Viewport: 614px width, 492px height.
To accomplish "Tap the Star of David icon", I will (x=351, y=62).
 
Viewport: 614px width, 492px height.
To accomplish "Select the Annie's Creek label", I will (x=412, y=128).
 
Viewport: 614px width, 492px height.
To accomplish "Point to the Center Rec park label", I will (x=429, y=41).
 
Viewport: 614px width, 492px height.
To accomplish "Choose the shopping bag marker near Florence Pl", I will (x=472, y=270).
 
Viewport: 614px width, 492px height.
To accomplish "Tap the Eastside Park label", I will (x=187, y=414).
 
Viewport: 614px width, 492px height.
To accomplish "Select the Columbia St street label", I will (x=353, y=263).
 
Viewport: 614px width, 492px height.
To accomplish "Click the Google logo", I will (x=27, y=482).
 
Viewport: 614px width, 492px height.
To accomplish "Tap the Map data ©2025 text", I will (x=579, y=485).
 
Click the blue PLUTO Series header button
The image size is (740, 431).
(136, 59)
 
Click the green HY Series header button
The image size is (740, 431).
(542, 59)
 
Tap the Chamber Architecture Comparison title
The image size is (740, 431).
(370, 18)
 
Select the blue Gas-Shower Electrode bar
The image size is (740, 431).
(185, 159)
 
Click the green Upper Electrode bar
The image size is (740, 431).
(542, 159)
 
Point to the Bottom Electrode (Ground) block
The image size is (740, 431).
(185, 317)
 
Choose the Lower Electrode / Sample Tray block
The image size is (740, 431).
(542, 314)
┄┄┄┄┄┄┄┄┄┄┄┄┄┄┄┄┄┄┄┄
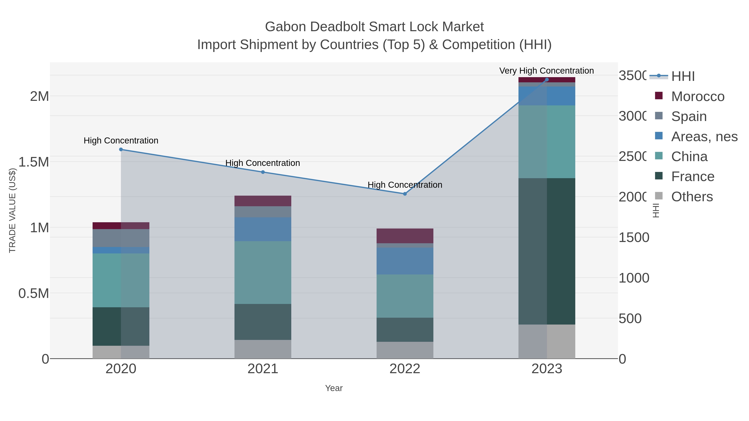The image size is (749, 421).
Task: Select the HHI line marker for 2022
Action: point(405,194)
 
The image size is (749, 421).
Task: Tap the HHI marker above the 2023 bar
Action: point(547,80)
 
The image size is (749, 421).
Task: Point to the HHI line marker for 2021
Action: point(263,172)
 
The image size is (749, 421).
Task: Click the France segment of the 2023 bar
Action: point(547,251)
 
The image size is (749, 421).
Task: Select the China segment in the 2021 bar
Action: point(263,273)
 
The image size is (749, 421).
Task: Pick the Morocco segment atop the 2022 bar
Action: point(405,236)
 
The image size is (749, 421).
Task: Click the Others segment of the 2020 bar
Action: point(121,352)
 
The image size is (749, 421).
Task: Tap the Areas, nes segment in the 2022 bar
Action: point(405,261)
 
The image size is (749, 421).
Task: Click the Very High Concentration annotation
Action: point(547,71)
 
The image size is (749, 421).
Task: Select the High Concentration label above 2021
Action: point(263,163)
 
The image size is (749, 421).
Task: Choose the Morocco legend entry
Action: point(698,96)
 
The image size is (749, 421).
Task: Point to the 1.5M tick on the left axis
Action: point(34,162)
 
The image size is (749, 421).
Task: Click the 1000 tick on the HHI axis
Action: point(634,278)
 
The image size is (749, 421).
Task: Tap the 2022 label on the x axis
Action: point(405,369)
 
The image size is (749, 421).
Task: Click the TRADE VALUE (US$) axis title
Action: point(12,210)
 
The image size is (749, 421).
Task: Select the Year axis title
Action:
┄┄┄┄┄┄┄┄┄┄┄┄┄┄┄┄┄┄┄┄
[Do this]
Select every line in the records above that contains the word "Electrode", and copy each one out in full.

[Output for this exercise]
Select the blue Gas-Shower Electrode bar
Click the green Upper Electrode bar
Point to the Bottom Electrode (Ground) block
Choose the Lower Electrode / Sample Tray block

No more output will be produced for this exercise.